"Romatoid Artritli bir hastanın birinci derece akrabalarında, görülme olasılığının normale göre on kat daha fazladır" diyen YDÜ Hastanesi İç Hastalıkları Anabilim Dalından Romatoloji Uzmanı Dr. Hülya Dede Vahedi, "Bu hastalıkta HLA-DRB1 geni en çok sorumlu tutulan gendir. Genetik yatkınlık olan kişilerde bazı çevresel faktörler hastalığı ortaya çıkarmada rol oynar. Çevresel faktörlerden ise en çok sigaranın ve ağız içinde kronik diş eti iltihabından sorumlu Porphyromonas gingivalis isimli bakterinin Romatoid Artritin ortaya çıkmasında rolü olduğu bilinmektedir" dedi.
Romatoid Artrit hastalığının yaklaşık olarak yüzde 0,5 ila yüzde 1 sıklığında görüldüğünü ifade eden Uzm. Dr. Hülya Vahedi, bu hastalığın en sık kadınlarda görüldüğünü belirtti. Romatoid Artritin en sık 25 – 55 yaşları arasında başladığını vurgulayan Dr. Vahedi, hastalığın geliş semptomlarının esas olarak eklemlerde ve eklem etraflarındaki tendonlarda görüldüğünü kaydetti.

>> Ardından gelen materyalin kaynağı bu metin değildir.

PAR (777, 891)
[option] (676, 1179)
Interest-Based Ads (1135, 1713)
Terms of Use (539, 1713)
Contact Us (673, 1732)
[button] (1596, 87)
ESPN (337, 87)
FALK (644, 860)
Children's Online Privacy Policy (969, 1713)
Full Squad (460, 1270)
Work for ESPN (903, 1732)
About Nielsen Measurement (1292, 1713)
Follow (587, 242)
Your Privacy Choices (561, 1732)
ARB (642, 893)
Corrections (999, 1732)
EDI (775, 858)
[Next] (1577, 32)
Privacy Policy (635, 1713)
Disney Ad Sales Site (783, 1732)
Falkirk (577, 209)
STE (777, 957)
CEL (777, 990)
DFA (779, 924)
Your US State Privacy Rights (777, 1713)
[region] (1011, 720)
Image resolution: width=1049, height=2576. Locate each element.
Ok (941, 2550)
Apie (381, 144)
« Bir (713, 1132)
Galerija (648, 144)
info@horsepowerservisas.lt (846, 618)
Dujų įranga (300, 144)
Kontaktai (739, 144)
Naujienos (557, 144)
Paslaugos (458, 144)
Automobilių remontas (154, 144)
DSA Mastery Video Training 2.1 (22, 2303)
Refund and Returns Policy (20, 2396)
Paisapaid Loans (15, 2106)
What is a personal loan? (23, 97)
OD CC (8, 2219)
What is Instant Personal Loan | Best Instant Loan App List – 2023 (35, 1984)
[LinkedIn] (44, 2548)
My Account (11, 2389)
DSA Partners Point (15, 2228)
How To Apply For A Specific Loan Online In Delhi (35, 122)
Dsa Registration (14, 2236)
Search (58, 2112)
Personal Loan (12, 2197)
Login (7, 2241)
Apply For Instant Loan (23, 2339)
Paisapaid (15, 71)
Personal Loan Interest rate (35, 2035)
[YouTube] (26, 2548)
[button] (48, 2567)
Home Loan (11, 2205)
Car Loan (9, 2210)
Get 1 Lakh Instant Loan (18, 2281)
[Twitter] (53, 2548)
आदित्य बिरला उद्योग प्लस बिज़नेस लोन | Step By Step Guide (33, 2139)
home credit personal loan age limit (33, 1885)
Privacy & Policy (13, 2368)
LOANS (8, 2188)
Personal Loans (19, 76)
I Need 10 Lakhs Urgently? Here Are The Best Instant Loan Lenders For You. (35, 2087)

Hastalığın tipik olarak el ve ayakların küçük eklemlerinde, el ve ayak bileklerinde şişme ve tutukluk olarak başladığını vurgulayan Uzm. Dr. Vahedi, aynı zamanda dirseklerde, omuzlarda, dizlerde ve kalça eklemlerinde de zamanla tutulmalar görüldüğüne dikkat çekerek, "Aylar içinde yeni eklem tutulumları olmaktadır. Simetrik tutulum önemli bir bulgudur. Tipik Romatoid Artrit hastalarında beşten fazla eklem tutulmaktadır. Sabah ağrısı ve gece ağrısı fazladır. Hareket ettikçe sabahları olan eklem ağrısı ve tutukluklarda azalma olur. Simetrik tutulum önemli bir bulgudur" diye konuştu.
Uzm. Dr. Vahedi, hastaların takibi ve bazı laboratuvar ve radyolojik bulgularında teşhis koymada yardımcı olabileceğini ifade ederek, "Kesin teşhis için diğer muhtemel hastalıkların dışlanması gerekir. Romatoid Artrit hastalığının tedavisinde kortikosteroid ve hastalık seyrini değiştiren temel ilaçlar kullanılır. Hastaların eklem ve kaslarını güçlendirici egzersizleri de ilaç tedavilerinin yanında yapmaları önemlidir" şeklinde konuştu.